» **TASK OBJECTIVE**
Write out again, exactly as they appear, the lines from the start of the data below through the line with "Given: Click the 168キロカロリー value"; no pictures.

» **EXCERPTED RECORDS**
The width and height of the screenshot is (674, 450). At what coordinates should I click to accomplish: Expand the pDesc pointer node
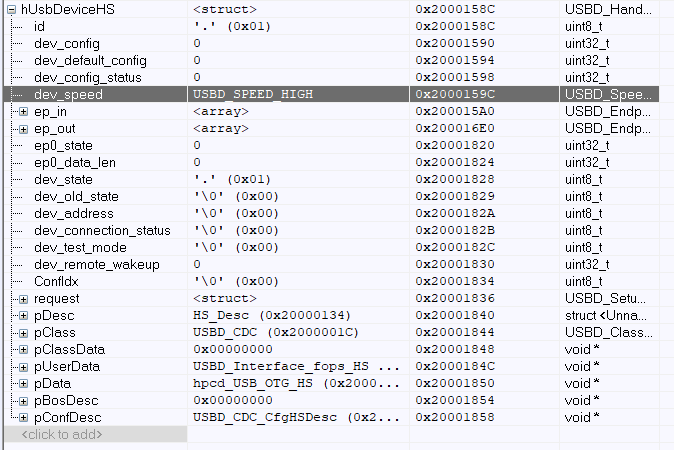(23, 316)
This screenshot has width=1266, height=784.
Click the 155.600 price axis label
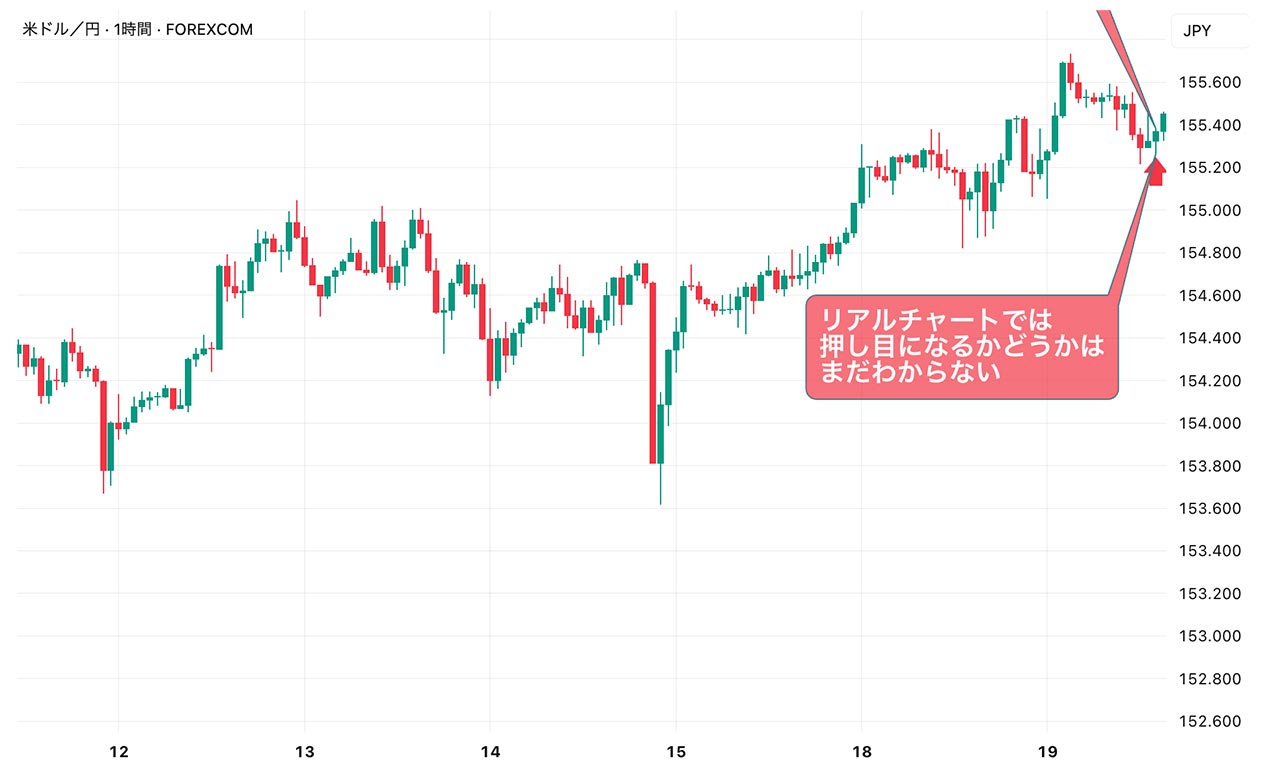click(1209, 82)
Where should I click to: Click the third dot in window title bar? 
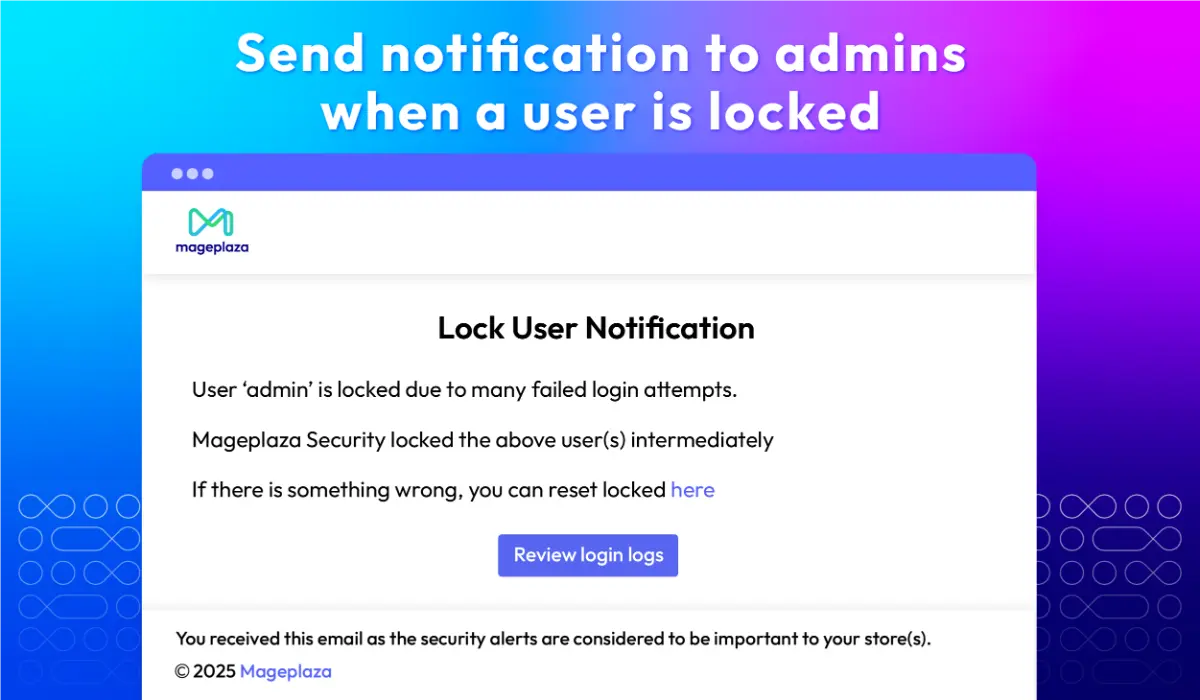207,174
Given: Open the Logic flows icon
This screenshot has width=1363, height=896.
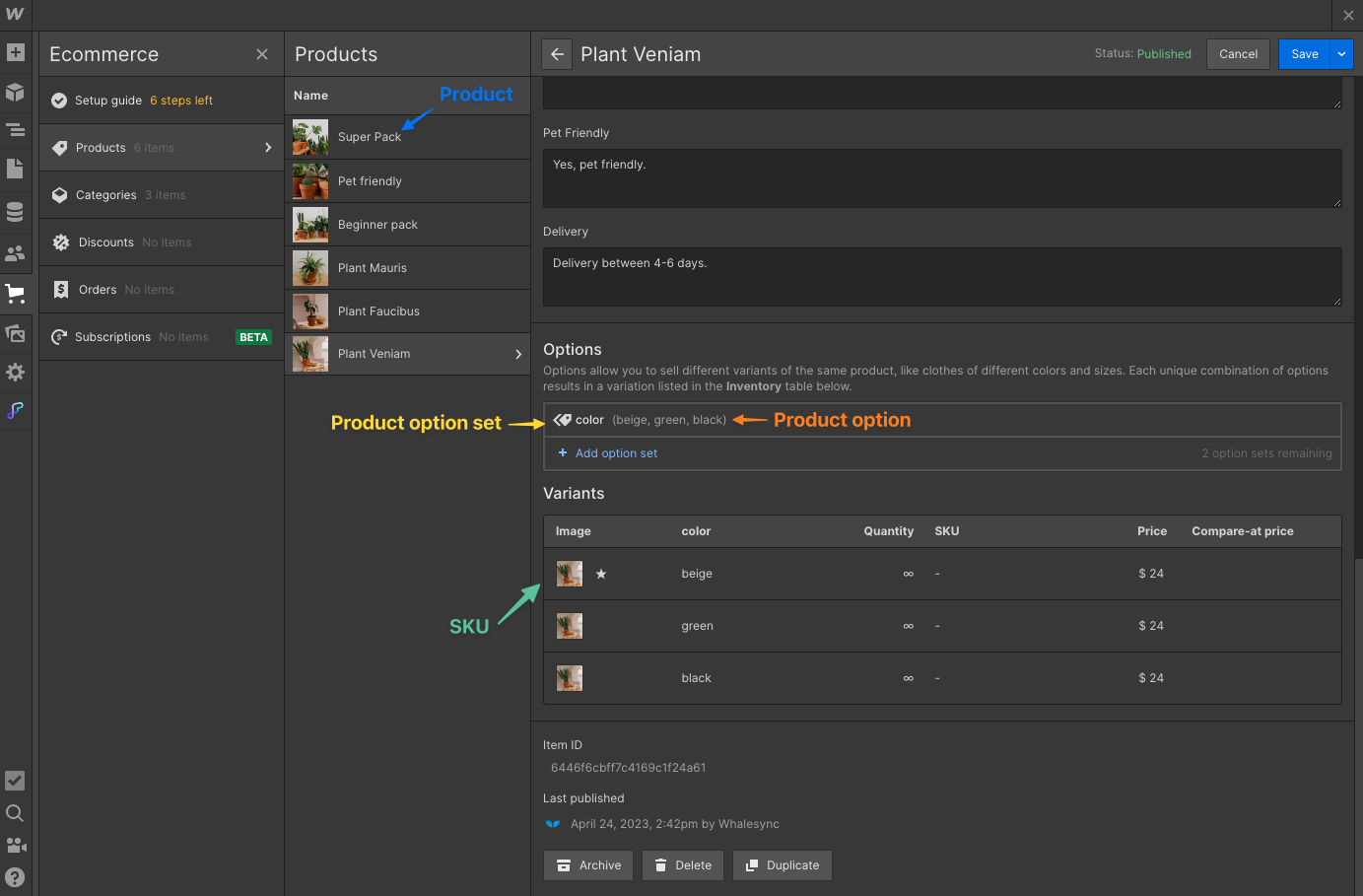Looking at the screenshot, I should click(15, 410).
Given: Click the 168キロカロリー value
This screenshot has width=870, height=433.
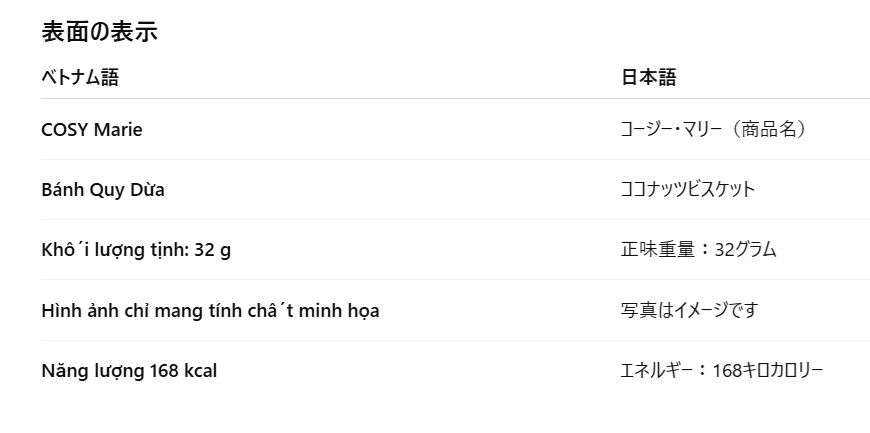Looking at the screenshot, I should 768,371.
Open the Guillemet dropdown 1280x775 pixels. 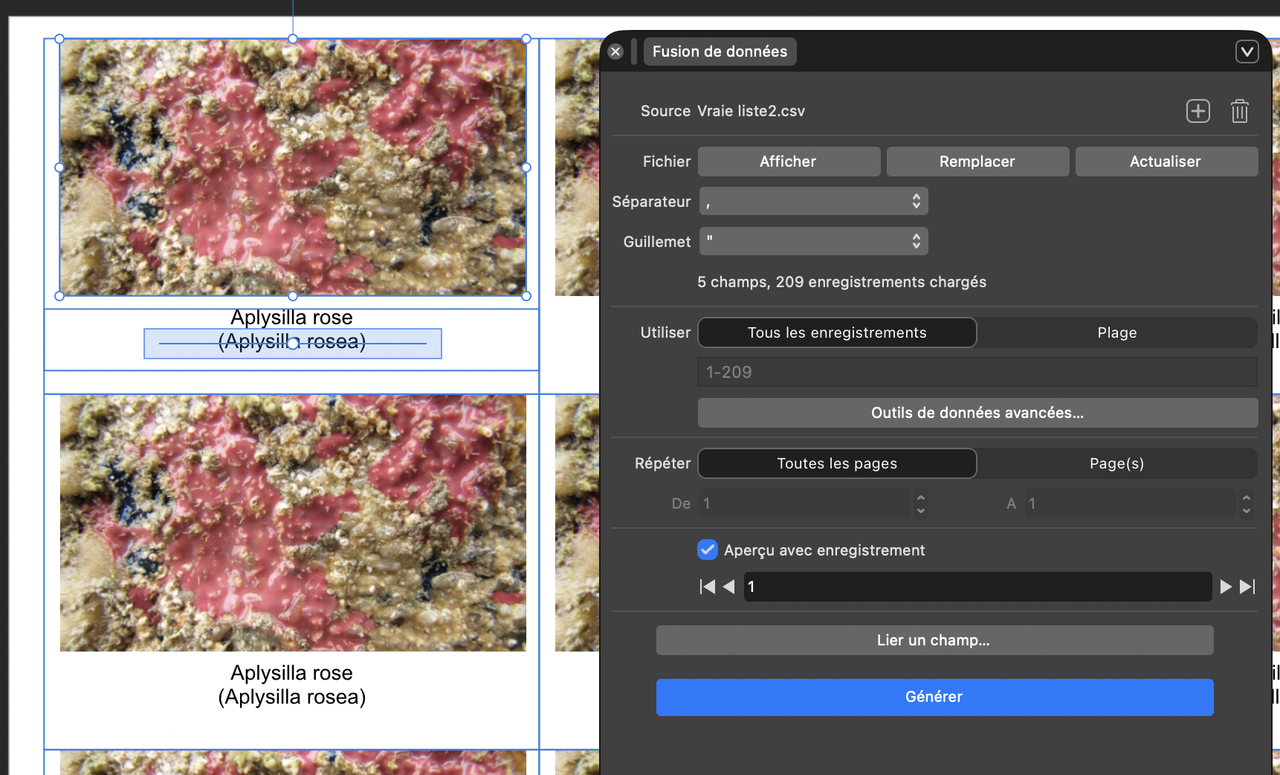coord(813,241)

» **TASK RESPONSE**
The width and height of the screenshot is (674, 450). At what coordinates should I click to accomplish: Expand the pDesc pointer node
(23, 316)
This screenshot has width=1266, height=784.
Click the 155.600 price axis label
click(1209, 82)
Where should I click to: Click the third dot in window title bar? 
207,174
Given: Open the Logic flows icon
This screenshot has width=1363, height=896.
Looking at the screenshot, I should click(15, 410).
Given: Click the 168キロカロリー value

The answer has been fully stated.